### [Data section]
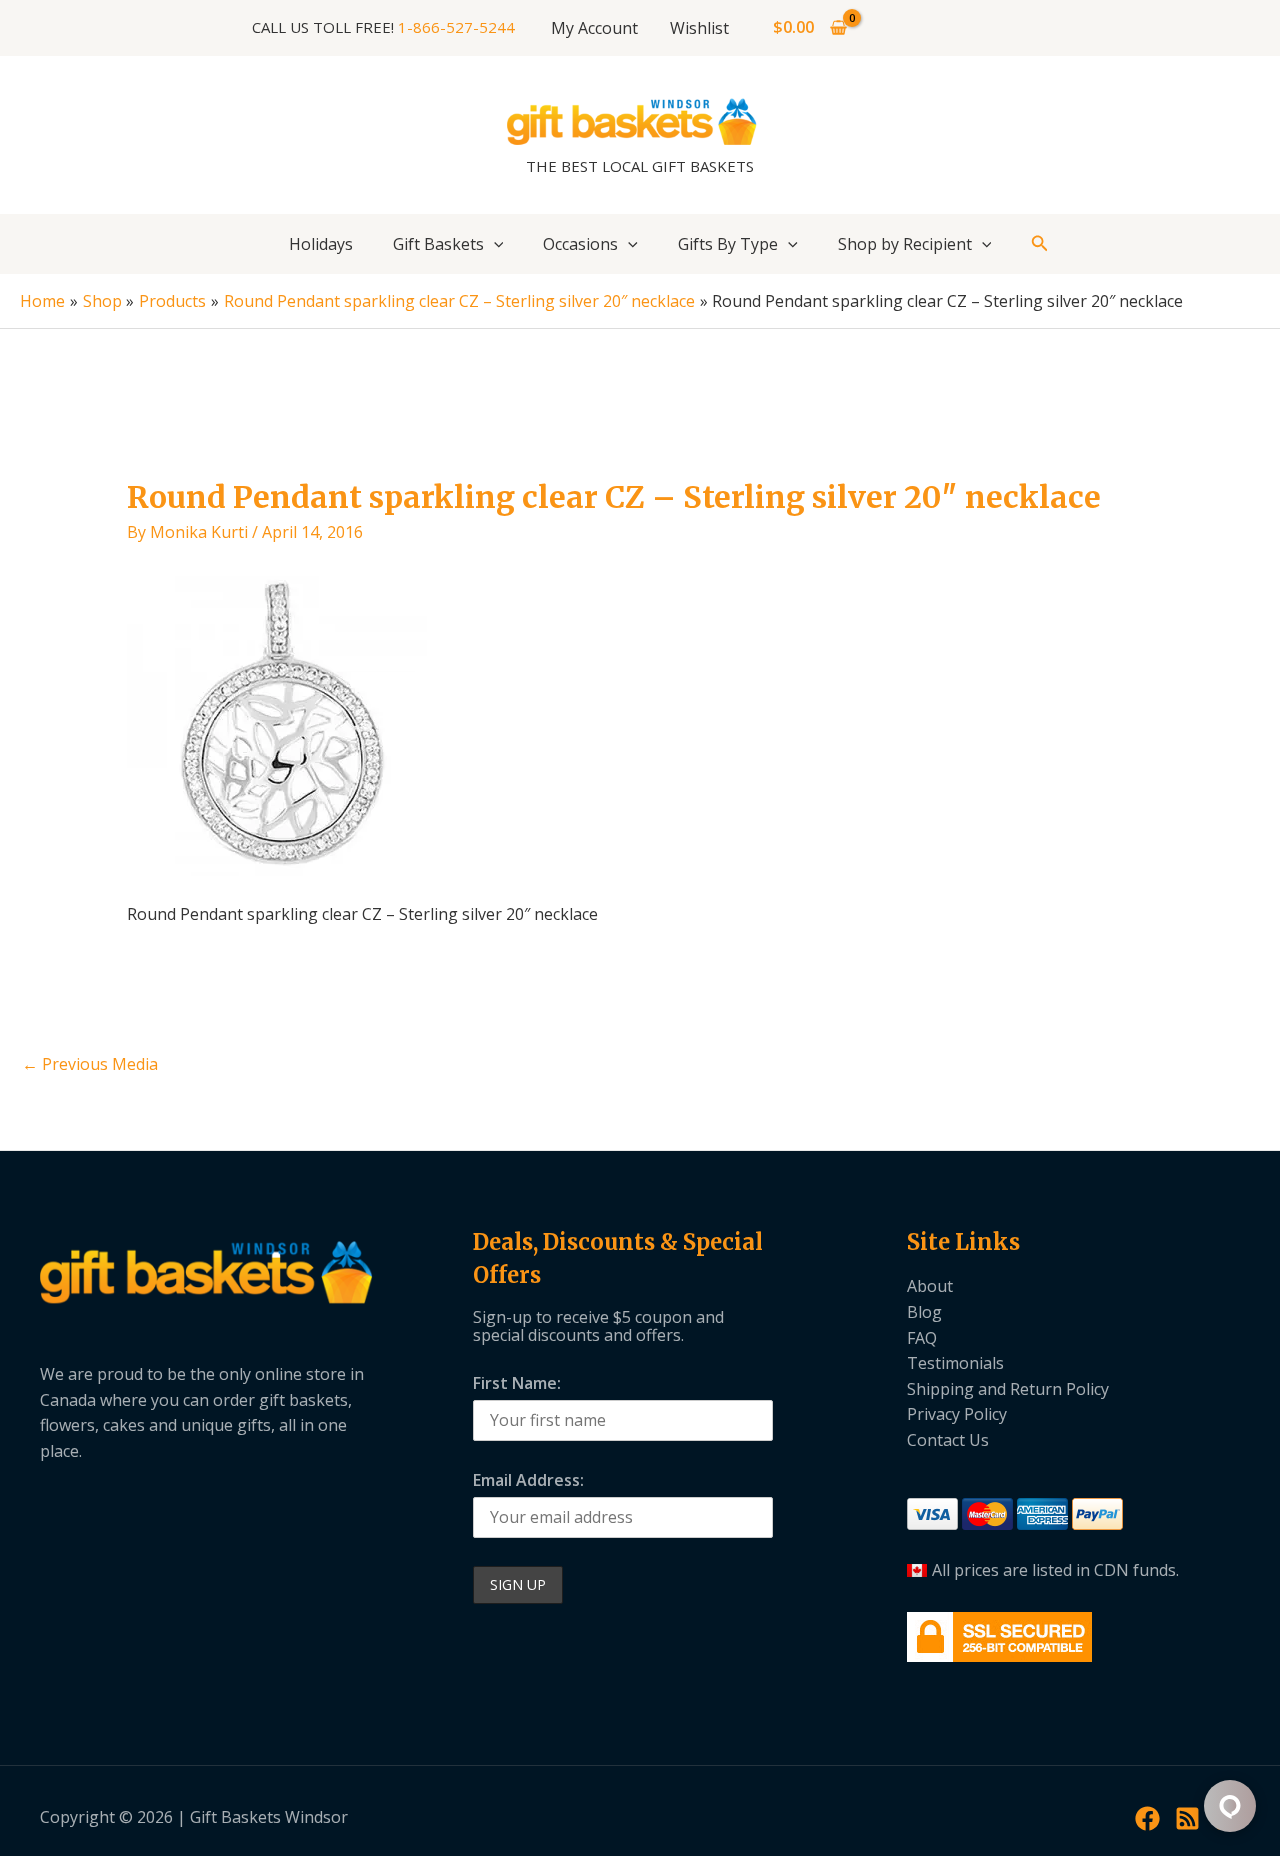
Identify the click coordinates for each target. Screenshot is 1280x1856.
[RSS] (1187, 1818)
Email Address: (528, 1480)
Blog (924, 1312)
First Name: (517, 1383)
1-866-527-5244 (456, 27)
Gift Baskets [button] (438, 244)
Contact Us (948, 1440)
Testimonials (955, 1363)
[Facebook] (1147, 1818)
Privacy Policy (957, 1414)
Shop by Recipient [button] (905, 244)
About (930, 1286)
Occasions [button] (580, 244)
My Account (594, 28)
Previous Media (90, 1064)
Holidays (321, 244)
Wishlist (699, 28)
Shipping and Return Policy (1008, 1389)
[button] (494, 244)
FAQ (922, 1338)
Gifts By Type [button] (728, 244)
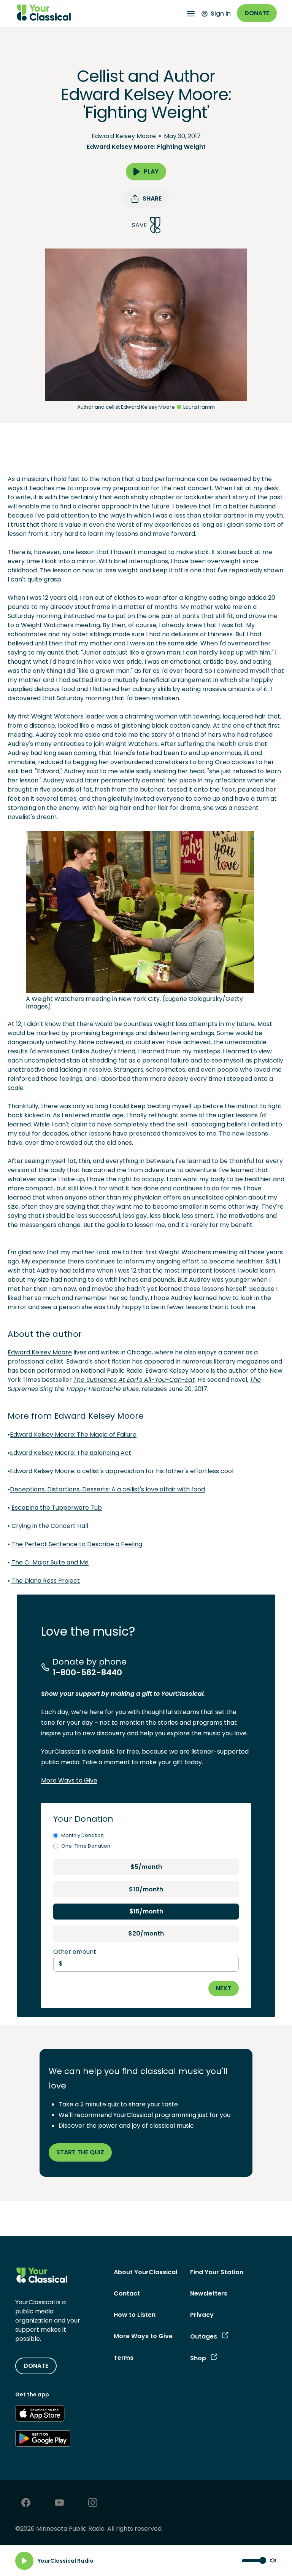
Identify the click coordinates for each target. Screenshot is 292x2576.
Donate (256, 13)
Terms (123, 2357)
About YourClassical (145, 2272)
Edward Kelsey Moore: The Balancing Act (70, 1452)
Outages (203, 2336)
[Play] (24, 2561)
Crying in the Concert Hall (49, 1525)
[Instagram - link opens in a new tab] (92, 2503)
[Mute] (273, 2561)
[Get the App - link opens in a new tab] (40, 2414)
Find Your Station (216, 2272)
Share (152, 198)
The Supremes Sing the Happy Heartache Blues (134, 1384)
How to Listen (135, 2314)
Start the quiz (80, 2152)
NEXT (223, 1988)
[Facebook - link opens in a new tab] (25, 2503)
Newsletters (208, 2293)
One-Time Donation (85, 1846)
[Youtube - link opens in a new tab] (59, 2503)
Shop (198, 2358)
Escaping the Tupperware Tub (56, 1507)
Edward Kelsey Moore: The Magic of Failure (73, 1434)
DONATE (36, 2365)
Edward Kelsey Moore (124, 136)
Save (139, 225)
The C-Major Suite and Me (50, 1562)
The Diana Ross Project (45, 1580)
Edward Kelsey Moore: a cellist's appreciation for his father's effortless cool (121, 1471)
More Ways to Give (69, 1780)
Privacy (202, 2314)
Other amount (74, 1951)
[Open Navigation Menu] (191, 14)
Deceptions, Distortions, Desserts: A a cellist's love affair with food (107, 1489)
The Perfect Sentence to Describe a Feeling (76, 1544)
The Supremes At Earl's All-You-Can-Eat (134, 1379)
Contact (127, 2293)
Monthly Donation (82, 1835)
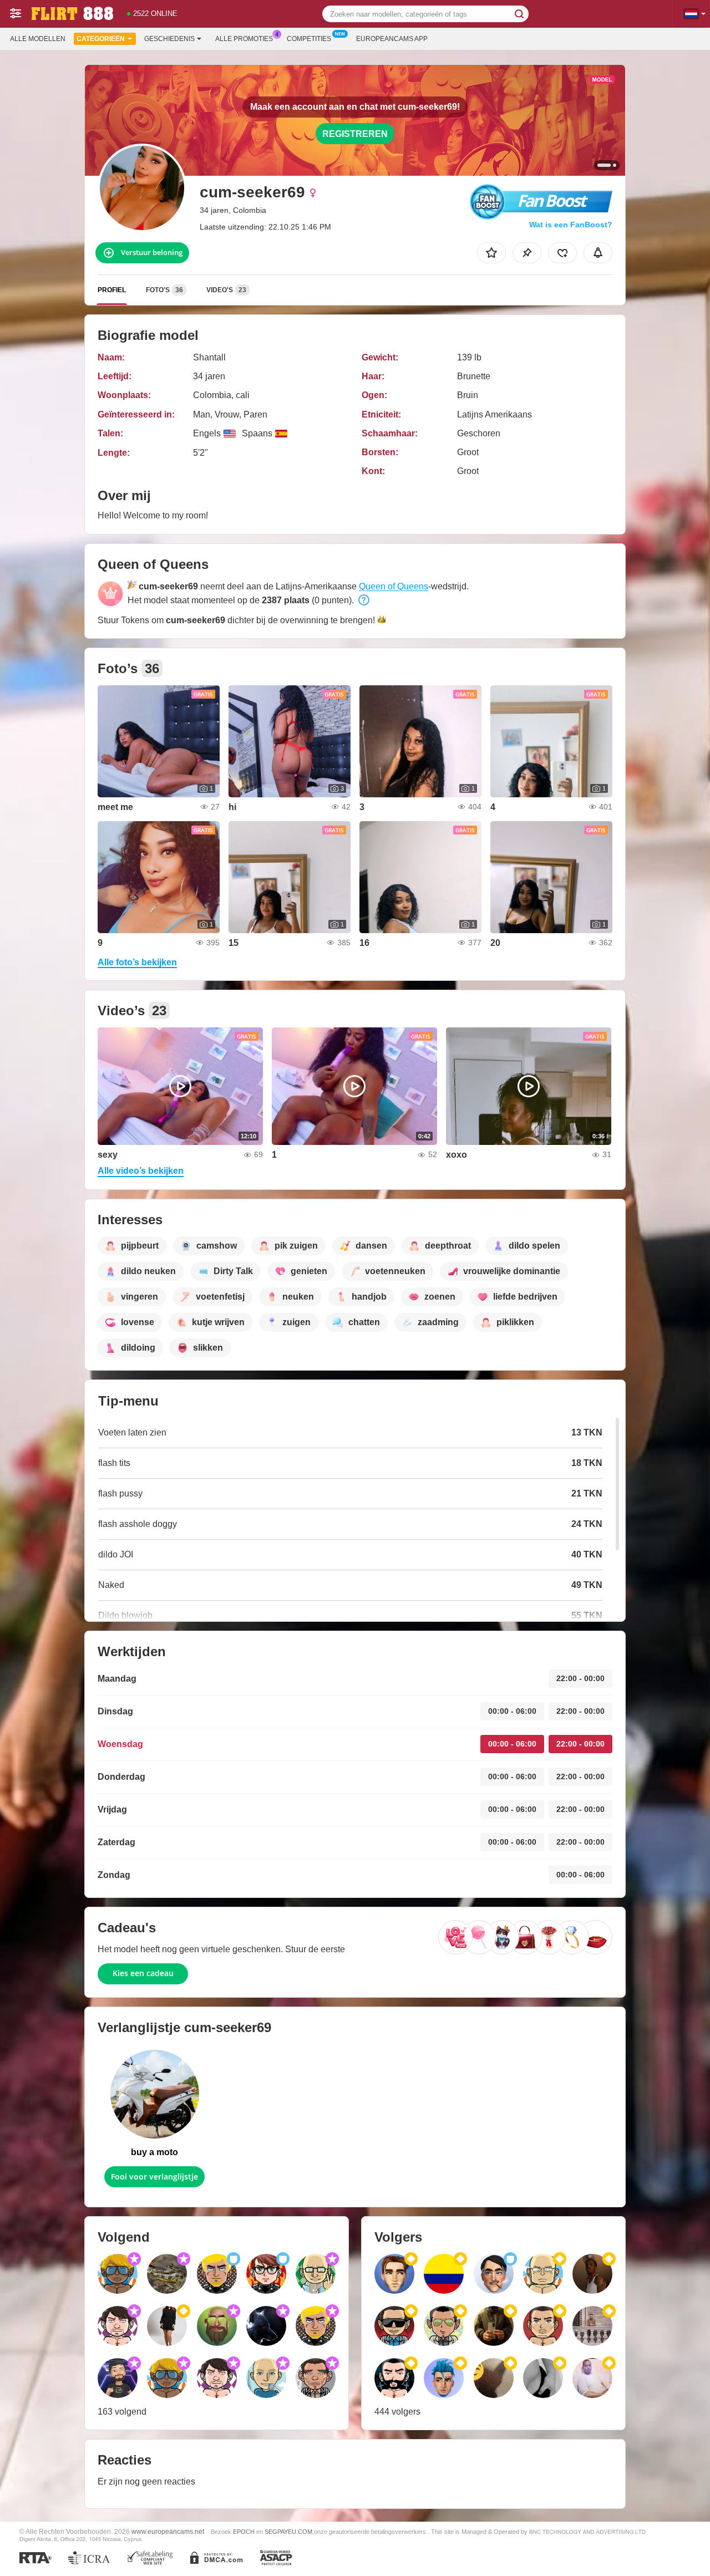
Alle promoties (244, 39)
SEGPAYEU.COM (288, 2531)
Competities (309, 39)
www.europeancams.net (167, 2531)
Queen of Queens (393, 586)
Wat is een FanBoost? (570, 224)
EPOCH (244, 2531)
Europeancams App (392, 39)
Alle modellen (37, 39)
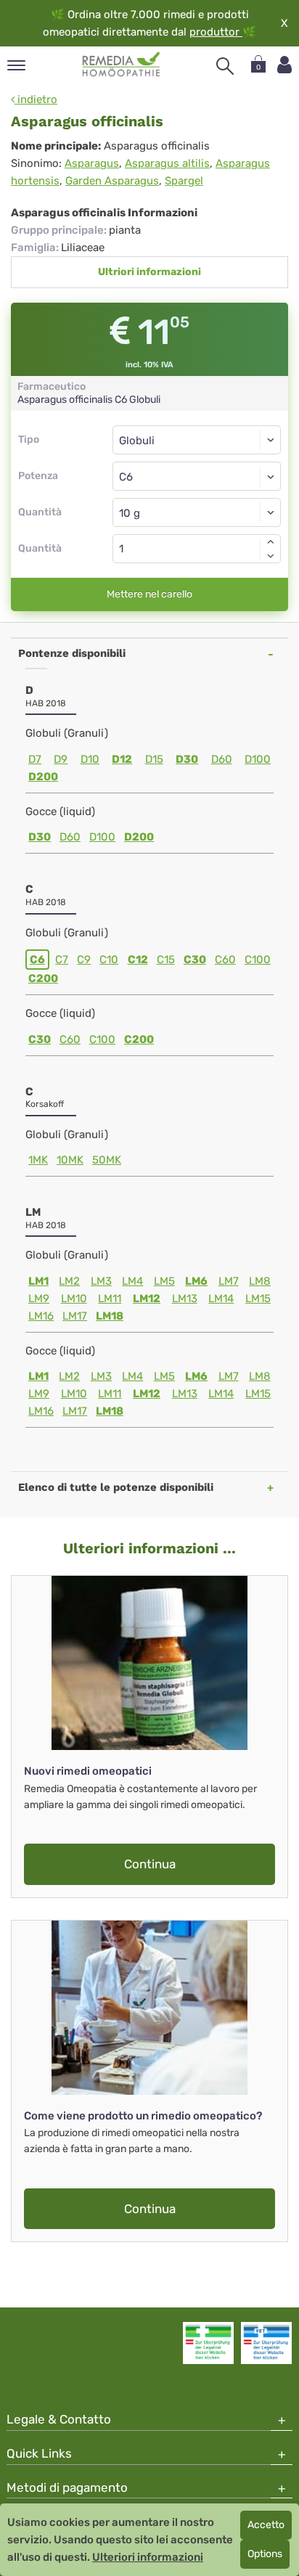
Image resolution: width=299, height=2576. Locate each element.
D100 (258, 759)
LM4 (132, 1281)
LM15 (258, 1298)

### [Work to be completed]
From the first line to the last, repeat the records exactly. Leave out the pictures.

### [Result below]
Identify the click coordinates for each target. Screenshot is 1280x1856.
[RSS] (1187, 1818)
Email Address: (528, 1480)
Blog (924, 1312)
First Name: (517, 1383)
1-866-527-5244 (456, 27)
Gift Baskets [button] (438, 244)
Contact Us (948, 1440)
Testimonials (955, 1363)
[Facebook] (1147, 1818)
Privacy Policy (957, 1414)
Shop by Recipient [button] (905, 244)
About (930, 1286)
Occasions [button] (580, 244)
My Account (594, 28)
Previous Media (90, 1064)
Holidays (321, 244)
Wishlist (699, 28)
Shipping and Return Policy (1008, 1389)
[button] (494, 244)
FAQ (922, 1338)
Gifts By Type [button] (728, 244)
Identify the click coordinates for each target. Screenshot is 292x2576.
Donate (256, 13)
Terms (123, 2357)
About YourClassical (145, 2272)
Edward Kelsey Moore: The Balancing Act (70, 1452)
Outages (203, 2336)
[Play] (24, 2561)
Crying in the Concert Hall (49, 1525)
[Instagram - link opens in a new tab] (92, 2503)
[Mute] (273, 2561)
[Get the App - link opens in a new tab] (40, 2414)
Find Your Station (216, 2272)
Share (152, 198)
The Supremes Sing the Happy Heartache Blues (134, 1384)
How to Listen (135, 2314)
Start the quiz (80, 2152)
NEXT (223, 1988)
[Facebook - link opens in a new tab] (25, 2503)
Newsletters (208, 2293)
One-Time Donation (85, 1846)
[Youtube - link opens in a new tab] (59, 2503)
Shop (198, 2358)
Escaping the Tupperware Tub (56, 1507)
Edward Kelsey Moore: The Magic of Failure (73, 1434)
DONATE (36, 2365)
Edward Kelsey Moore (124, 136)
Save (139, 225)
The C-Major Suite and Me (50, 1562)
The Diana Ross Project (45, 1580)
Edward Kelsey Moore: a cellist's appreciation for his father's effortless cool (121, 1471)
More Ways to Give (69, 1780)
Privacy (202, 2314)
Other amount (74, 1951)
[Open Navigation Menu] (191, 14)
Deceptions, Distortions, Desserts: A a cellist's love affair with food (107, 1489)
The Perfect Sentence to Describe a Feeling (76, 1544)
The Supremes At Earl's All-You-Can-Eat (134, 1379)
Contact (127, 2293)
Monthly Donation (82, 1835)
Alle promoties (244, 39)
SEGPAYEU.COM (288, 2531)
Competities (309, 39)
www.europeancams.net (167, 2531)
Queen of Queens (393, 586)
Wat is een FanBoost? (570, 224)
EPOCH (244, 2531)
Europeancams App (392, 39)
Alle modellen (37, 39)
Image resolution: width=299, height=2576. Locate each element.
D100 (258, 759)
LM4 (132, 1281)
LM15 (258, 1298)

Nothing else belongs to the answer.